As must be obvious by now, my musical tastes run primarily towards twentieth century classical music. (Of course, there are other, more sinister musics that I enjoy, but you don’t get to know about those.) However, I was not always this way. I only began listening to classical music in around the seventh or eighth grade; before that point I was into a whole variety of musics, some good, some not so good.
The point, of course, is that I had to start listening to classical music somewhere, but that point of departure has yet to be explored in this column. With that in mind, I’ve decided to take you all on a fun little tour of my early classical experience, with the hope being that you will experience the same sense of wonder and intrigue that drove me to continue listening. The other hope, of course, is that the editors will feel compelled to advertise this plan on the front page.
My first great love in classical music was Chopin’s Scherzo #2 in B-flat Minor, played by the great Chopin interpreter of all time, Artur Rubinstein. Rubinstein issued a series of recordings, not surprisingly entitled “The Chopin Collection,” which spanned Chopin’s entire output. The disc that I would have you listen to is found on the second volume of this large compilation (CD C46 16 v. 2) and is the first disc in that set. It contains on it the Ballades and Scherzos, eight medium-length piano pieces which I hold to be among the great works in Chopin’s output.
It may well be the fact that I “grew up” musically on this disc that has placed them so highly in my esteem, but whatever the reason, this disc is still my favorite.
Every aspect of this recording is perfect. Rubinstein is a master at Chopin, clearly paying attention to every note. The pieces themselves are wonderful; the Ballades and Scherzi are generally in loose A-B-A form (with A and B representing different sections of the piece, each with a different mood) and have a wonderfuly improvisatory feel. Chopin improvised most of his pieces on the spot, then wrote them down later. Somehow, these works manage to cohere brilliantly, though some critics might not think so. Tell me what you think.

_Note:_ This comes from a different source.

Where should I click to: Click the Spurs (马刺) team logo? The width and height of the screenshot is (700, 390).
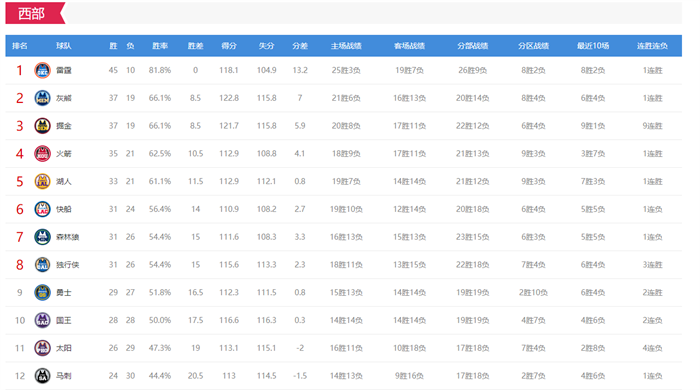coord(42,376)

I should talk about the second Scherzo, since that piece was “the one” – I credit whoever gave me this CD as a Bar Mitzvah gift for sending me down this path in life. Otherwise, I imagine that I’d be on the Bowery somewhere with a sign that read “will dance for food.” In any case, I’m not certain what exactly about this Scherzo made me love it so much. The drama is apparent right from the outset, as soft rumbles in the center of the piano are met with large sounds from the outer registers of the instrument.
The work contains beautiful themes, especially in the middle section, where one particularly haunting theme appears and is developed throughout the rest of the section. When the first section returns, it seems to be identical to the opening, but its ending is replaced by a magnificent coda, a trait common to all the Ballades and Scherzos. A coda literally is a “tail”, and Chopin’s codas are always brilliant and technically challenging.

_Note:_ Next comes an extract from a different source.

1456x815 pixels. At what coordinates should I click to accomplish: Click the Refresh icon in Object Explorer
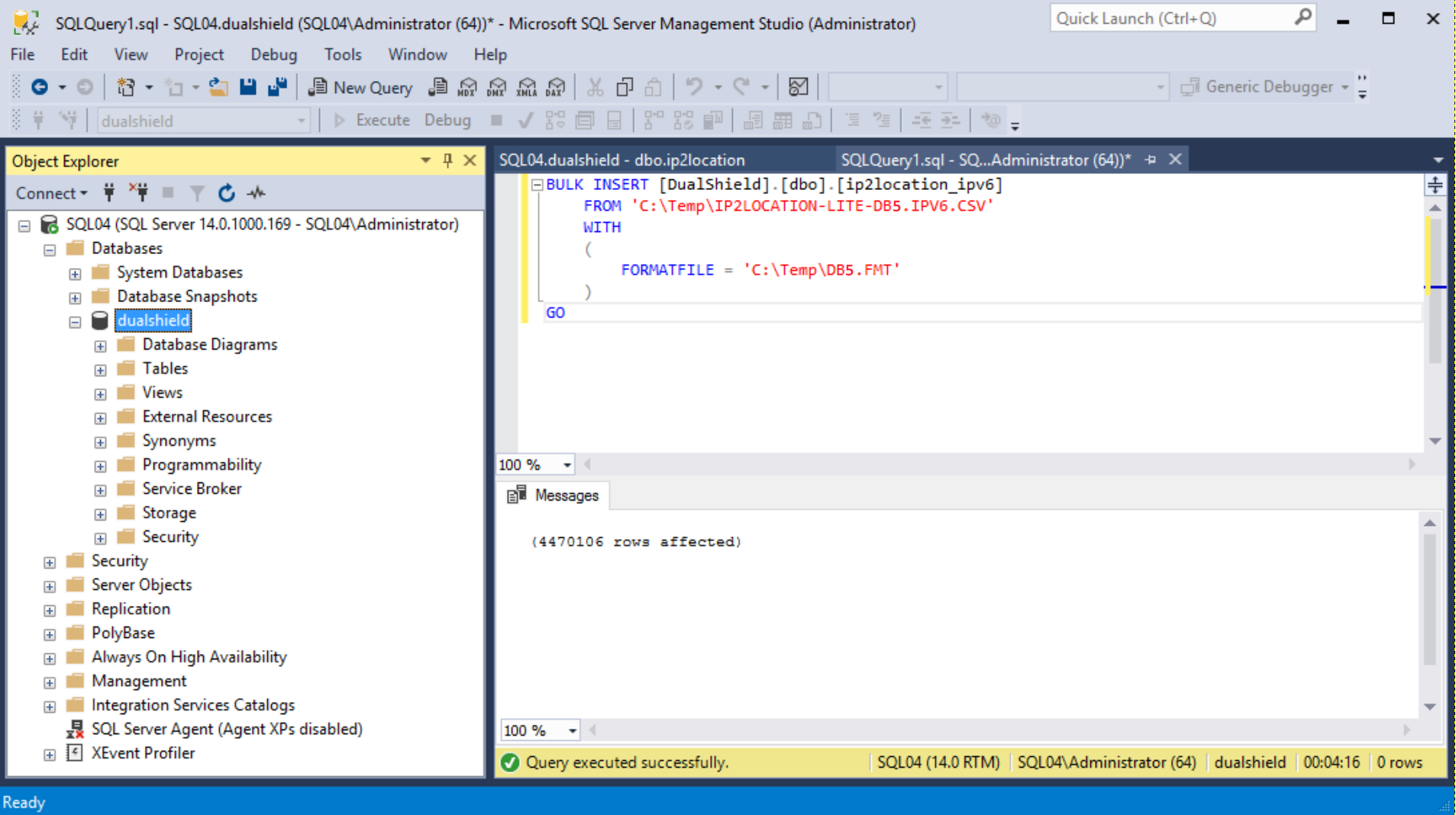tap(226, 194)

So that’s the Chopin Scherzo that began my love affair with classical music. If you’d like, you can listen to it eight times a day, as I did for a while. I’m so eager to have people hear this that I would be happy to lend out my personal copy to anyone who wants it — just drop me a line.
Next week, we’ll move to Rachmaninoff, and deeper into the dark recesses of my musical past. Perhaps I’ll also devise a new plan for staying on the cover – “the best music to listen to while naked,” or something like that.